7

516 67 51
                                    

Belum pernah rasanya Damar berteriak sampai ke ujung paru.

"Kau gila!!!"

Sinting. Lunatik. Sakit jiwa.

Damar rasanya tidak bisa berkata-kata lebih dari itu. Otaknya serasa lumpuh bahkan untuk menanggapi.

"Damar, dengar sebentar. Hei."

Tidak ada yang perlu didengar. Riga jelas gila tingkat dewa. Derajat kemiringan otaknya benar-benar di luar nalar. Di luar angkasa. Astaga, Damar tidak mengerti lagi.

"Jadi dari awal poin utamamu ini?! Alasanmu mencari buku prosa, membuat lagu..." Damar meremas rambutnya tidak percaya. Satu hal mengarah ke hal yang lain. Jadi inilah sebabnya Riga tidak pernah merincikan sejak awal apa-apa saja bantuan yang dia perlukan dari Damar, melainkan melakukannya tahap demi tahap. "Kau kerasukan apa sih sampai berpikir begitu?!"
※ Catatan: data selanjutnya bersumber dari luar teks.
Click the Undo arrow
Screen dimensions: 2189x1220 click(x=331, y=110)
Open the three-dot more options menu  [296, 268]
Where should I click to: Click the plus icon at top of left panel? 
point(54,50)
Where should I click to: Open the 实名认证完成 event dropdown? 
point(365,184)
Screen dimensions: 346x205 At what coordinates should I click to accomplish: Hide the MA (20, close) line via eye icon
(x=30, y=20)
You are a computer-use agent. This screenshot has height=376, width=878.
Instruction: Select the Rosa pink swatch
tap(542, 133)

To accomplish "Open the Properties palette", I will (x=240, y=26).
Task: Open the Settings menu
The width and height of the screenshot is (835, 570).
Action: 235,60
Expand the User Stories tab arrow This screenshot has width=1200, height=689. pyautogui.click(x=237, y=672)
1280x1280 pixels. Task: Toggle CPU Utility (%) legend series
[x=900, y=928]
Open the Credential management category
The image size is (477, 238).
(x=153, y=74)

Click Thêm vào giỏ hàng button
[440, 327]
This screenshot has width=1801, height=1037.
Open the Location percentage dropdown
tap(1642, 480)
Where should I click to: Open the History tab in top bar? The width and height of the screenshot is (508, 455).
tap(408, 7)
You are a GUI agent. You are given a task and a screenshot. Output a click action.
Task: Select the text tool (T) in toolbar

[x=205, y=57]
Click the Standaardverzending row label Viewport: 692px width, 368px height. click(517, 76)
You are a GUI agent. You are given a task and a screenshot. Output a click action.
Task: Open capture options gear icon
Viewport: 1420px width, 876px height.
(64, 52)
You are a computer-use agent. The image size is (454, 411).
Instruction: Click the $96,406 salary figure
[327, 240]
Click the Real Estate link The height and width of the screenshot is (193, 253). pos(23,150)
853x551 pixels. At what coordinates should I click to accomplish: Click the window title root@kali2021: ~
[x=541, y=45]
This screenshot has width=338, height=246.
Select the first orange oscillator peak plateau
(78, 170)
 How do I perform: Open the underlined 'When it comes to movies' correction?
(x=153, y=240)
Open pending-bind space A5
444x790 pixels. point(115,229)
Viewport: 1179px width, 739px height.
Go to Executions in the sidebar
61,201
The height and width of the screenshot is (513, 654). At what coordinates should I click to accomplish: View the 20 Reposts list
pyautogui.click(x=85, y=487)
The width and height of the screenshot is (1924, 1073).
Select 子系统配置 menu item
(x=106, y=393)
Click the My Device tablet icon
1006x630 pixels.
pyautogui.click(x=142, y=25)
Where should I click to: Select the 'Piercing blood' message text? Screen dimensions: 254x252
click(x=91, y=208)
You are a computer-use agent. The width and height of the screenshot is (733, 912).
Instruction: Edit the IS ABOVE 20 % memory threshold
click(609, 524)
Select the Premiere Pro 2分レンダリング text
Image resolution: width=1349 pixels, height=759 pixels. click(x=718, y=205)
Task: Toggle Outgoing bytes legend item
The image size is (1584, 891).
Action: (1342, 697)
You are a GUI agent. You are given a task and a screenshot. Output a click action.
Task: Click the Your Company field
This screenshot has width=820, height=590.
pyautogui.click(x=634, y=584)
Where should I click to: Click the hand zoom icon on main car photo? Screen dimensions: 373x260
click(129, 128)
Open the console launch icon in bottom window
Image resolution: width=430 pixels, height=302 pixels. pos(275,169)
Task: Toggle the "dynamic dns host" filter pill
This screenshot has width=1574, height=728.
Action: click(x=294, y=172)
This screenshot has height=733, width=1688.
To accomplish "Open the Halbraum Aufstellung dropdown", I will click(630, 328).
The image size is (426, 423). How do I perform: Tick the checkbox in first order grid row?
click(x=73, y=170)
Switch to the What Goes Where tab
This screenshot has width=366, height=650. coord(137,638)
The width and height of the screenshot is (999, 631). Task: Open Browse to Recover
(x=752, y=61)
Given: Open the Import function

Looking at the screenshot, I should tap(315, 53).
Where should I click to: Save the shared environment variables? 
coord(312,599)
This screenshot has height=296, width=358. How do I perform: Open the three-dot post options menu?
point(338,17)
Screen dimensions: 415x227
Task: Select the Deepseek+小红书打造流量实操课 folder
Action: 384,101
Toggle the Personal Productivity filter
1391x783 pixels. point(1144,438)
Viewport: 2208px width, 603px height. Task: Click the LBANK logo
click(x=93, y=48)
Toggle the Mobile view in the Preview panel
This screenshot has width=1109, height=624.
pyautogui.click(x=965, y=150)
Riga sudah siap dicerca bagaimanapun oleh Damar. Ia tidak akan mendebat. "Ritualnya akan selesai dengan cepat. Kau tidak akan kenapa-kenapa, aku janji."

"Ritual---ha?" Pupil Damar mungkin akan pecah sebentar lagi. "Kau benar-benar ... sedeng."

"Kita punya perjanjian," tegas Riga. "Aku mohon, Damar," bisiknya.

Damar menggeleng telak. Menolak mentah-mentah. Sesinting-sintingnya Riga yang terpikir untuk menghidupkan orang mati, maka lebih sinting lagi dia kalau mengira Damar akan mau membantunya. Atau bahkan siapa pun mau membantunya.

Bodo amat dengan perjanjian mereka. Di titik ini, ia tidak peduli mau nilai eskulnya nol sekalipun. Khayalan Riga sudah keterlaluan, Damar sekarang curiga pemuda itu punya gangguan jiwa.

"Aku cabut dari perjanjian! Terserah kalau kau mau mendepakku dari Aksel! Aku tidak peduli lagi!"

Dengan itu, Damar pergi meninggalkan Riga dan segala barang yang masih tergeletak di lantai bengkel kayunya.







***







"Kita akan turun di sini?"

Sedan legam mengkilap berhenti di pelataran parkir sekolah usang. Itu bukanlah pemandangan yang cocok dibingkai dalam satu pigura. Leni memandang ke luar jendela. Koridor dan pekarangan sekolah sepi. Wajar karena ini masih jam belajar.

"Jadi kemarin Bapak melihatnya di sini?"

"Ya." Sakra melepas sabuk pengamannya. "Aku yakin dia sering berdiam di sini."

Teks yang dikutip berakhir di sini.